- [Try it]: Return the data that follows, keeping every word and mark unchanged.

=-=-=

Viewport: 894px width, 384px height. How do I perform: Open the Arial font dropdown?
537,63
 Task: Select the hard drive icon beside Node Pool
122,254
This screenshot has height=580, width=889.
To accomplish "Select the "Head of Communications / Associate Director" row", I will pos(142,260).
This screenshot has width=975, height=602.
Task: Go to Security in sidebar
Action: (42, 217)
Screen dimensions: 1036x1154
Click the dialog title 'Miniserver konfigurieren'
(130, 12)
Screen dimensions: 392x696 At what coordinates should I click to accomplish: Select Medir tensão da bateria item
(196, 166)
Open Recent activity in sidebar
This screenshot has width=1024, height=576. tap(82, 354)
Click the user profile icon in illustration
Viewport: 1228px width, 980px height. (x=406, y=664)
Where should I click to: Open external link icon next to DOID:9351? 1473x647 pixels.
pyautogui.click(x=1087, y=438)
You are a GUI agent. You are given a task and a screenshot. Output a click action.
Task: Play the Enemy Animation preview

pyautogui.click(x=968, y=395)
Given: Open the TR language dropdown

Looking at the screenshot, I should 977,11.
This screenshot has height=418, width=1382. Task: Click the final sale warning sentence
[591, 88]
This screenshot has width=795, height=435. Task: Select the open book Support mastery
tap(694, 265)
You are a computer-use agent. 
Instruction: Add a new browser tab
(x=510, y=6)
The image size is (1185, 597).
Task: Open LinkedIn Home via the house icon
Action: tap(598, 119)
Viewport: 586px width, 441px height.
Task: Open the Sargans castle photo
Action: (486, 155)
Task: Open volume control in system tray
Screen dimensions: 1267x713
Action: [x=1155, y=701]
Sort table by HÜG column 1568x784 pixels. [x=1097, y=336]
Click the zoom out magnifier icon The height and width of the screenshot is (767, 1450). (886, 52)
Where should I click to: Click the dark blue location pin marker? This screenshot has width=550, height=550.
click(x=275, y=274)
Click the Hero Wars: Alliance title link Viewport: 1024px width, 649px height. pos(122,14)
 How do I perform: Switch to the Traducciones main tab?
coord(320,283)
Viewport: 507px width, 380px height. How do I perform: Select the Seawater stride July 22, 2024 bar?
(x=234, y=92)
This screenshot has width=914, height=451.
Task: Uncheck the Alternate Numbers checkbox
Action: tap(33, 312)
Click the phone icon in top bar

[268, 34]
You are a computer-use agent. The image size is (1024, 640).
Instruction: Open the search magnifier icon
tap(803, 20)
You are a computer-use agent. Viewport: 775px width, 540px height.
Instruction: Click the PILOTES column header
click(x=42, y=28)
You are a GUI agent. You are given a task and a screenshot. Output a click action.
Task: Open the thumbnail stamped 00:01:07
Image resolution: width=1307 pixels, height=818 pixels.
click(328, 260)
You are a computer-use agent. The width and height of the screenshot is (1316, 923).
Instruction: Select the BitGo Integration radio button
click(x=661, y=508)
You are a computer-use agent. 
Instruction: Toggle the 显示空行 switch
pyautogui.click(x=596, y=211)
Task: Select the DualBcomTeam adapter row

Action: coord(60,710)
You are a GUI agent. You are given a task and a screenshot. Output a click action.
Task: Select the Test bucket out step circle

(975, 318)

=-=-=

- [Exercise result]:
Viewport: 894px width, 384px height. How do I perform: Open the Arial font dropdown?
537,63
 Task: Select the hard drive icon beside Node Pool
122,254
This screenshot has height=580, width=889.
To accomplish "Select the "Head of Communications / Associate Director" row", I will pos(142,260).
This screenshot has width=975, height=602.
Task: Go to Security in sidebar
Action: (42, 217)
Screen dimensions: 1036x1154
Click the dialog title 'Miniserver konfigurieren'
(130, 12)
Screen dimensions: 392x696 At what coordinates should I click to accomplish: Select Medir tensão da bateria item
(196, 166)
Open Recent activity in sidebar
This screenshot has width=1024, height=576. tap(82, 354)
Click the user profile icon in illustration
Viewport: 1228px width, 980px height. (x=406, y=664)
Where should I click to: Open external link icon next to DOID:9351? 1473x647 pixels.
pyautogui.click(x=1087, y=438)
You are a GUI agent. You are given a task and a screenshot. Output a click action.
Task: Play the Enemy Animation preview

pyautogui.click(x=968, y=395)
Given: Open the TR language dropdown

Looking at the screenshot, I should 977,11.
This screenshot has height=418, width=1382. Task: Click the final sale warning sentence
[591, 88]
This screenshot has width=795, height=435. Task: Select the open book Support mastery
tap(694, 265)
You are a computer-use agent. 
Instruction: Add a new browser tab
(x=510, y=6)
The image size is (1185, 597).
Task: Open LinkedIn Home via the house icon
Action: tap(598, 119)
Viewport: 586px width, 441px height.
Task: Open the Sargans castle photo
Action: (486, 155)
Task: Open volume control in system tray
Screen dimensions: 1267x713
Action: [x=1155, y=701]
Sort table by HÜG column 1568x784 pixels. [x=1097, y=336]
Click the zoom out magnifier icon The height and width of the screenshot is (767, 1450). (886, 52)
Where should I click to: Click the dark blue location pin marker? This screenshot has width=550, height=550.
click(x=275, y=274)
Click the Hero Wars: Alliance title link Viewport: 1024px width, 649px height. pos(122,14)
 How do I perform: Switch to the Traducciones main tab?
coord(320,283)
Viewport: 507px width, 380px height. How do I perform: Select the Seawater stride July 22, 2024 bar?
(x=234, y=92)
This screenshot has width=914, height=451.
Task: Uncheck the Alternate Numbers checkbox
Action: tap(33, 312)
Click the phone icon in top bar

[268, 34]
You are a computer-use agent. The image size is (1024, 640).
Instruction: Open the search magnifier icon
tap(803, 20)
You are a computer-use agent. Viewport: 775px width, 540px height.
Instruction: Click the PILOTES column header
click(x=42, y=28)
You are a GUI agent. You are given a task and a screenshot. Output a click action.
Task: Open the thumbnail stamped 00:01:07
Image resolution: width=1307 pixels, height=818 pixels.
click(328, 260)
You are a computer-use agent. The width and height of the screenshot is (1316, 923).
Instruction: Select the BitGo Integration radio button
click(x=661, y=508)
You are a computer-use agent. 
Instruction: Toggle the 显示空行 switch
pyautogui.click(x=596, y=211)
Task: Select the DualBcomTeam adapter row

Action: coord(60,710)
You are a GUI agent. You are given a task and a screenshot. Output a click action.
Task: Select the Test bucket out step circle

(975, 318)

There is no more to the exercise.